After studying the covers of books and reading their synopsis and a number of reviews, I can literally tell before I open it, sometimes before I touch it, whether or not it’s worth it or it’s shit. The moment that I saw the cover of Twilight, I knew it wasn’t worth shit. Let people belittle my sixth sense. I don’t give a damn.

Sometimes you can’t tell anything from the cover of a book. But other times, especially as the market is becoming more and more predictable, not only can you read the cover, you get a “sensation” of what could possibly be going on within the pages.

Let’s read the cover of Twilight, shall we:

  • Pasty white hands—this book is about pretty white people with problems.
  • Apple—forbidden fruit, pop angsty, horny teenagers. The color red, interesting. (keeping in mind that I already knew this was YA book)
  • Title/background/white lettering—‘Twilight’, black background, gothic, pop angsty, vampires because ‘the freaks’ come out at night, of course

Stephanie Meyer, you are a decade too late to catch me up with this, honey. I stopped reading historical romance and YA/teen fiction a long time ago.

If such horrifyingly boring, overdone, rip-off Romeo/Juliet, abusive, macho, love-triangle bullshit can be derived from the books, then the books suck by my reckoning.

I literally fell asleep during (watched online, free)

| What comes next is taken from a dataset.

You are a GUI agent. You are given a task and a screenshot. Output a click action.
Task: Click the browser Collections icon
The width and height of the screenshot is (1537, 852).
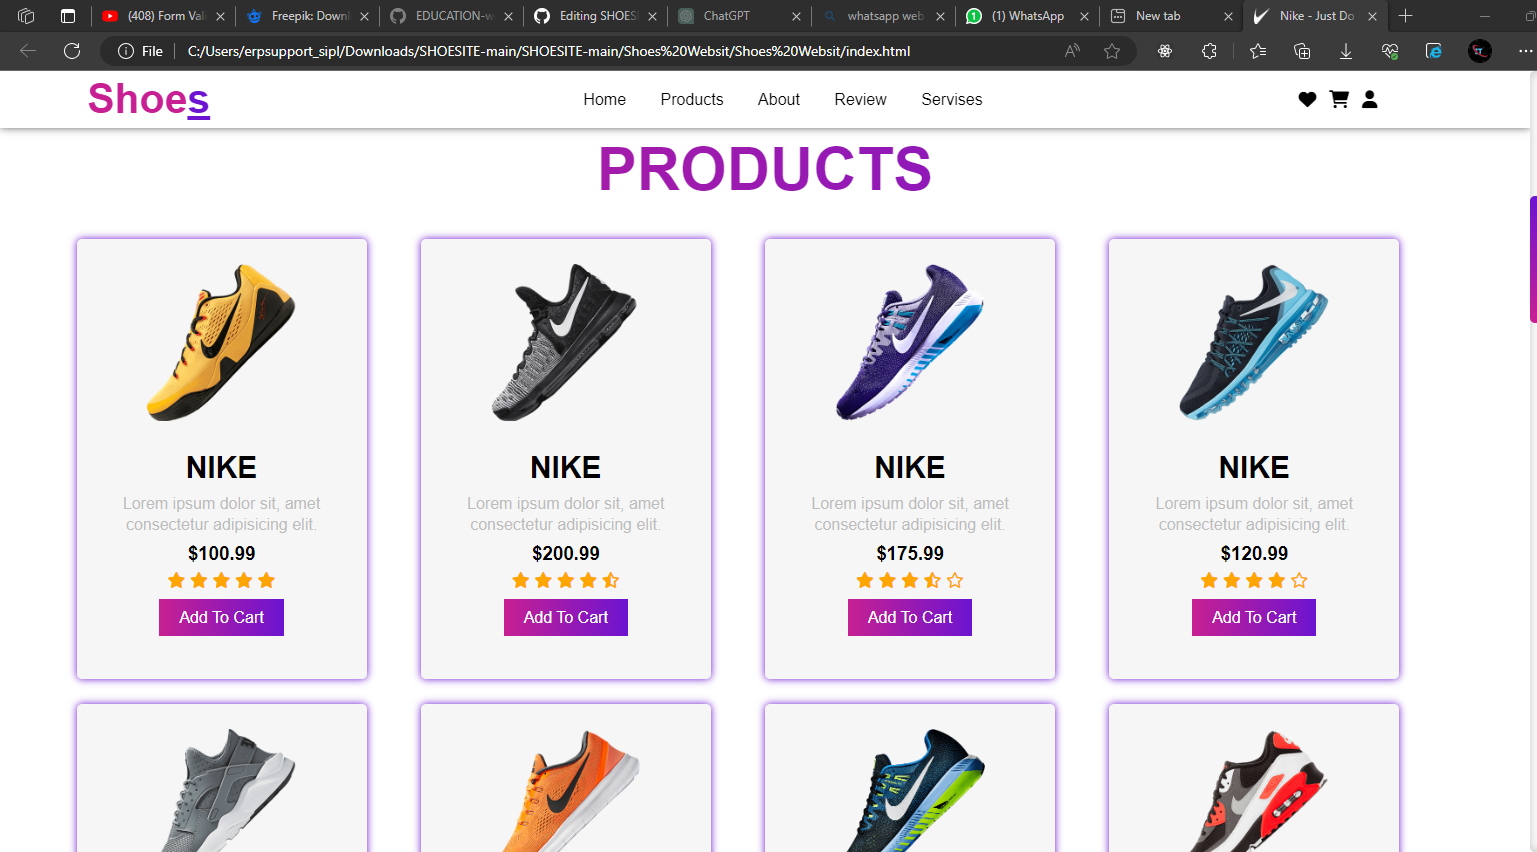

Me: Hey Shauna—wanna watch the rest of your favorite movie, Twilight? [we both fell asleep on them the night before]

My Sister: Heh. That’s funny. [walks away]


  1. Neither of the leads in these movies can act. It’s painful to watch.
  2. I found it very metaphorical that there are so many scenes where we’re in Bella’s trunk and not only is she not driving, Edward at some point pops his pasty ass into the driver’s side window and takes the wheel from her. Bella’s entire life revolves around Edward or her rebound, Jacob.  Has no life and personality and it’s very frustrating to watch. I found this more offensive than anything else.
  3. So many of Bella’s scenes are in bed and/or with Edward. It’s like the rest cure in Charlotte Perkins Gilman’s “The Yellow Wallpaper”…only portrayed as romantic. When it’s really just creepy and disgusting.
  4. Why is Edward over 100-years old and stalking a teenage girl???
  5. We’re not even going to get into portrayals of POC in the films, but, for example, why are all the lycanthropes almost cookie-cutouts of each other, right down to what their wearing???
  6. Why are these vampires so old and yet they can’t control themselves over a little drop of blood???
  7. Stephanie Meyer came up with the concept of glittering vampires when she was staring at her cell phone jewel bling—I’m convinced.
  8. I don’t even want to start a commentary on why so many teens like Twilight. I don’t even want to start a commentary on why so many adults like Twilight, which might be worse. People hate that Harry Potter might someday be included in literary anthologies, or doubt that it will be. All I can say is that if this is the literature of future generations, then we need to be concerned about the world’s children.

WhatEva, I don’t have any more brain cells to waste on this.